One of my favorite childhood memories is picking strawberries from my mother’s patch, but her patch became neglected over the years and I remember it producing a few small berries.  When I first planted strawberries in my garden, although I followed the directions on the package, my plants did not produce many berries either.  Strawberry plants can take up a lot of space in the garden, and if I gave them the room, I wanted them to produce.
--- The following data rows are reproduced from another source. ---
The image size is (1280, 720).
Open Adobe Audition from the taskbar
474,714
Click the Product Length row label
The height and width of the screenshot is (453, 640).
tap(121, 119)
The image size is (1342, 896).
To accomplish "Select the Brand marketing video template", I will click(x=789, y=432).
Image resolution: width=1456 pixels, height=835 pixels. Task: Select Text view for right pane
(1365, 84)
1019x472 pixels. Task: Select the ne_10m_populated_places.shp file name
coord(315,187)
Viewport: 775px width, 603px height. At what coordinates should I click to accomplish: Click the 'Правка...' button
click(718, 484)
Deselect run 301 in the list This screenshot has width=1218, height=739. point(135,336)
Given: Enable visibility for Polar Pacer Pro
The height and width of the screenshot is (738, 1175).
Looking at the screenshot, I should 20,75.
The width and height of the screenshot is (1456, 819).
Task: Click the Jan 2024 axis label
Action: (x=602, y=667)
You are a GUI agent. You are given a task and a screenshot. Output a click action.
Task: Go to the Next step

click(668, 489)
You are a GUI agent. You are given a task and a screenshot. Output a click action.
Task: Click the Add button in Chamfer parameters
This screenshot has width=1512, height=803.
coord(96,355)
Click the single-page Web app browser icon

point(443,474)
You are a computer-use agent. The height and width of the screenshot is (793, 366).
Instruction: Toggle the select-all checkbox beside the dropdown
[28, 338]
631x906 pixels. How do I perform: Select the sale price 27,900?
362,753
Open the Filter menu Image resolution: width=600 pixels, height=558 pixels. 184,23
The parents of my best friend from high school have a commercial turkey farm and a U-Pick strawberry farm in the Upstate.  Their berries are big and numerous, and I asked their advice.  They have a handy source of strawberries’ favorite nutrient, nitrogen, in the turkey litter, and they spread turkey litter on the fields before they plant the berries.  I began putting manure, heavily, on my berries, and now I have large, numerous ones too.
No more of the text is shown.